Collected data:
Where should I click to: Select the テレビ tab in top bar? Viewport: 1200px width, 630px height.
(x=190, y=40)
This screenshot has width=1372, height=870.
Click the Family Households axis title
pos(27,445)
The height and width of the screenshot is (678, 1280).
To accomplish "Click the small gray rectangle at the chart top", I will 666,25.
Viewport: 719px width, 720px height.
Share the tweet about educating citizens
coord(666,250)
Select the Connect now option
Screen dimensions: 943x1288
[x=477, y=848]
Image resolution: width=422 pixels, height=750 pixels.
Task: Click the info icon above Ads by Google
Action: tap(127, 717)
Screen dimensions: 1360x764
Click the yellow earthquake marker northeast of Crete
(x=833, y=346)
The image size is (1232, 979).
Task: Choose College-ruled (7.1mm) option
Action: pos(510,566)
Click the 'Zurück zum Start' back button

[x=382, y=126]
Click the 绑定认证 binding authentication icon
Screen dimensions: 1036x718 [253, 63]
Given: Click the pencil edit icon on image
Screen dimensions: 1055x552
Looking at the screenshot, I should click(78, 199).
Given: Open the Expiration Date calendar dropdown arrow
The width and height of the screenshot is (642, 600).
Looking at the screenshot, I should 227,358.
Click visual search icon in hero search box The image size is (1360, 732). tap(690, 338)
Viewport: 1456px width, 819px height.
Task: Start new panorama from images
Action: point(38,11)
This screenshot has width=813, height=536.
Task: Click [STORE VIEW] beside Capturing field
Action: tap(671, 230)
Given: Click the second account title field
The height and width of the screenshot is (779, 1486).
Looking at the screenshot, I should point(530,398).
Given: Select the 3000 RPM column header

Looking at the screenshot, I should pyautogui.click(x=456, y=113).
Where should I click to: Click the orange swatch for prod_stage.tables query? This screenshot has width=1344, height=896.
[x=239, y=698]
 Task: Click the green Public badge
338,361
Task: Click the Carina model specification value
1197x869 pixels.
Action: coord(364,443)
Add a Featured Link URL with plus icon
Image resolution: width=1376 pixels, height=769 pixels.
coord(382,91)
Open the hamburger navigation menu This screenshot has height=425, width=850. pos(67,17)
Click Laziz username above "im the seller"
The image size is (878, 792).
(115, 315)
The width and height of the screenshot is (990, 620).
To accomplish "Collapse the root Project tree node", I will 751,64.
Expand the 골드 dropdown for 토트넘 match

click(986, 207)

= WORK INSTRUCTION =
Reproduce every line of the data so that nothing differs from the original.

= ANSWER SPACE =
Where should I click to: Select the テレビ tab in top bar? Viewport: 1200px width, 630px height.
(x=190, y=40)
This screenshot has width=1372, height=870.
Click the Family Households axis title
pos(27,445)
The height and width of the screenshot is (678, 1280).
To accomplish "Click the small gray rectangle at the chart top", I will 666,25.
Viewport: 719px width, 720px height.
Share the tweet about educating citizens
coord(666,250)
Select the Connect now option
Screen dimensions: 943x1288
[x=477, y=848]
Image resolution: width=422 pixels, height=750 pixels.
Task: Click the info icon above Ads by Google
Action: tap(127, 717)
Screen dimensions: 1360x764
Click the yellow earthquake marker northeast of Crete
(x=833, y=346)
The image size is (1232, 979).
Task: Choose College-ruled (7.1mm) option
Action: pos(510,566)
Click the 'Zurück zum Start' back button

[x=382, y=126]
Click the 绑定认证 binding authentication icon
Screen dimensions: 1036x718 [253, 63]
Given: Click the pencil edit icon on image
Screen dimensions: 1055x552
Looking at the screenshot, I should click(78, 199).
Given: Open the Expiration Date calendar dropdown arrow
The width and height of the screenshot is (642, 600).
Looking at the screenshot, I should 227,358.
Click visual search icon in hero search box The image size is (1360, 732). tap(690, 338)
Viewport: 1456px width, 819px height.
Task: Start new panorama from images
Action: point(38,11)
This screenshot has width=813, height=536.
Task: Click [STORE VIEW] beside Capturing field
Action: tap(671, 230)
Given: Click the second account title field
The height and width of the screenshot is (779, 1486).
Looking at the screenshot, I should point(530,398).
Given: Select the 3000 RPM column header

Looking at the screenshot, I should pyautogui.click(x=456, y=113).
Where should I click to: Click the orange swatch for prod_stage.tables query? This screenshot has width=1344, height=896.
[x=239, y=698]
 Task: Click the green Public badge
338,361
Task: Click the Carina model specification value
1197x869 pixels.
Action: coord(364,443)
Add a Featured Link URL with plus icon
Image resolution: width=1376 pixels, height=769 pixels.
coord(382,91)
Open the hamburger navigation menu This screenshot has height=425, width=850. pos(67,17)
Click Laziz username above "im the seller"
The image size is (878, 792).
(115, 315)
The width and height of the screenshot is (990, 620).
To accomplish "Collapse the root Project tree node", I will 751,64.
Expand the 골드 dropdown for 토트넘 match

click(986, 207)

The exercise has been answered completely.